Henrietta Kelly (de soltera Steinberg) es asidua del centro desde que empezó a funcionar a principios de los años noventa. Aquí se siente protegida y acompañada, porque la mayoría de las 300 personas que lo frecuentan han tenido como ella una vida anormal, marcada por los horrores de la II Guerra Mundial y el genocidio de los judíos. El HSC es único en su género, si se exceptúa el que existe en Israel, y pretende ayudar a estos supervivientes a manejar el daño sufrido. “No podemos curar ese trauma, pero sí conseguir que vivan con él una vida lo más plena posible”, dice su directora, Judith Hassan, psicóloga y socióloga.
Hassan puso en marcha el centro cuando se dio cuenta de que las dificultades cotidianas eran una prueba insalvable para muchos supervivientes del Holocausto. “Un cambio de casa, un traslado, les paralizaba, porque desencadenaba en ellos recuerdos horribles de la deportación”, dice.
El centro, depende financiera y estructuralmente del Jewish Care (la principal asociación asistencial judía de Londres) y de aportaciones voluntarias (los socios pagan cantidades testimoniales), funciona como el hogar que les faltó en la infancia, e intenta alejar del horizonte de sus vidas los fantasmas del pasado: el hambre endémica y el horror a la autoridad. Por eso hay siempre bollos de pan en el comedor, té, dulces, y por eso, asegura Hassan, ella se mantiene siempre en un segundo plano, más como una testigo, una mano a la que aferrarse, que como la directora de la institución.
Henrietta Kelly parece, en cambio, necesitada de alguna autoridad benigna. Nació en Oswiezim (Polonia) -Auschwitz, en alemán, donde se instalaría el campo de exterminio que ha llegado a simbolizar el Holocausto- tres años antes del estallido de la II Guerra Mundial.
Su padre logró huir a Palestina.
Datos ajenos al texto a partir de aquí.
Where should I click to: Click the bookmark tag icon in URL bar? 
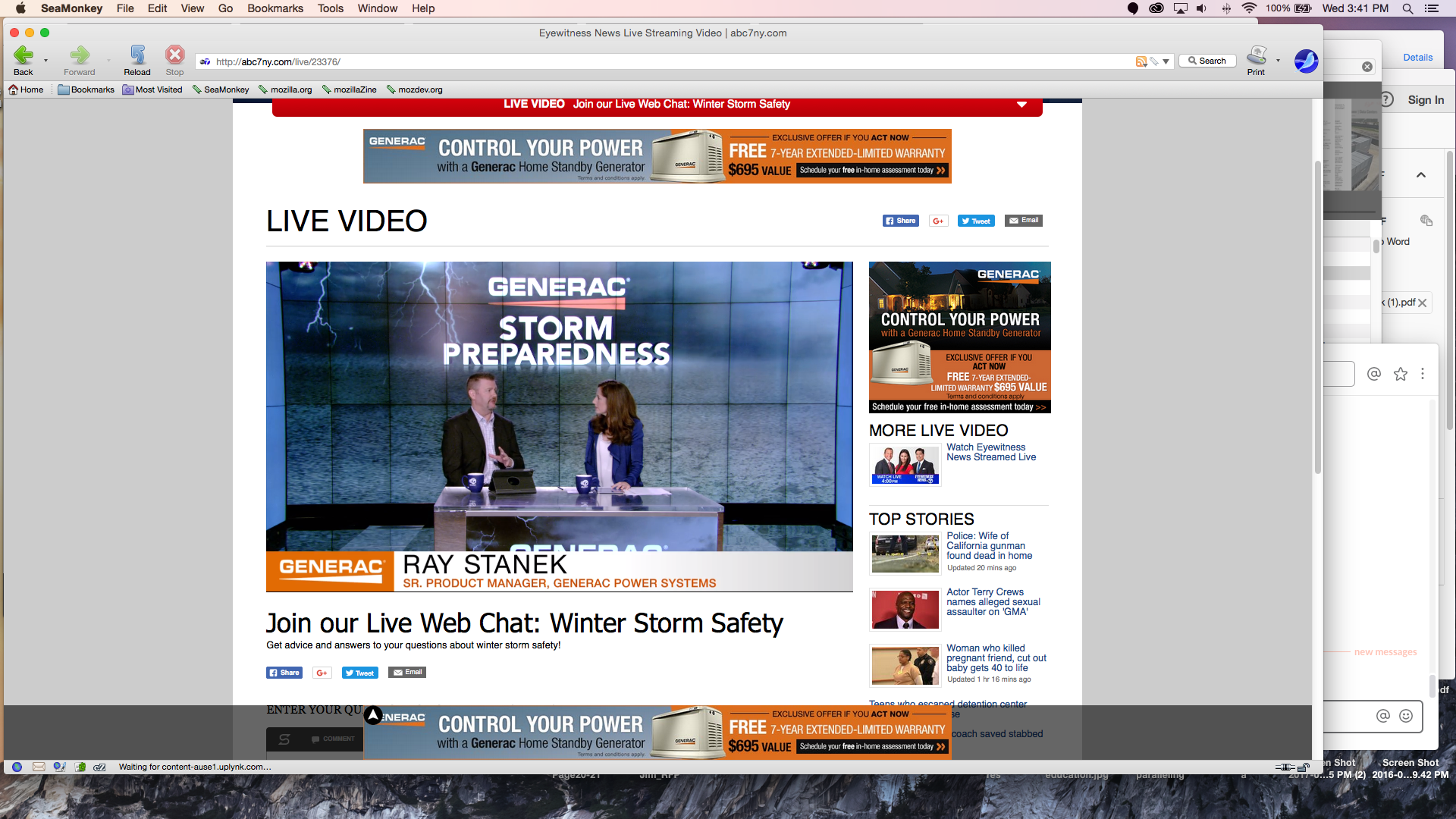click(x=1153, y=61)
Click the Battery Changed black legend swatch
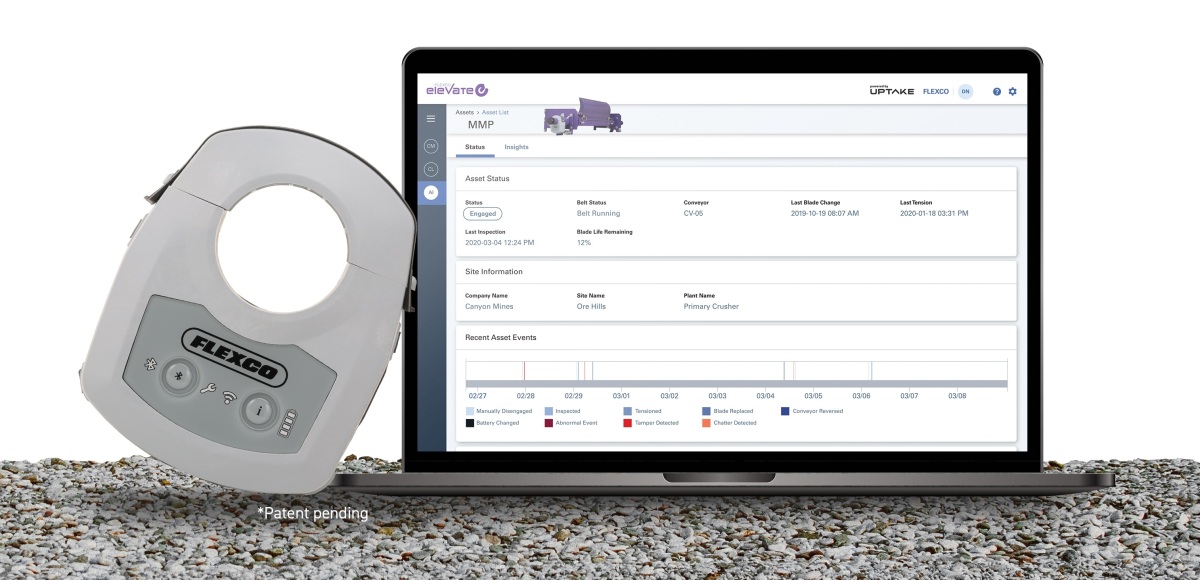This screenshot has width=1200, height=580. (470, 423)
Su madre y ella intentaron sortear la persecución, pero acabaron en el campo de concentración de Bergen-Belsen (en la Baja Sajonia), el mismo donde murió de tifus Ana Frank. “Mi padre nos envió documentación para viajar a Suiza. Mi madre fue a la oficina de la Gestapo y logró incluir en los papeles a mi tío Jacob. Pero nunca llegamos a Suiza, nos deportaron a los tres a ese campo”, cuenta.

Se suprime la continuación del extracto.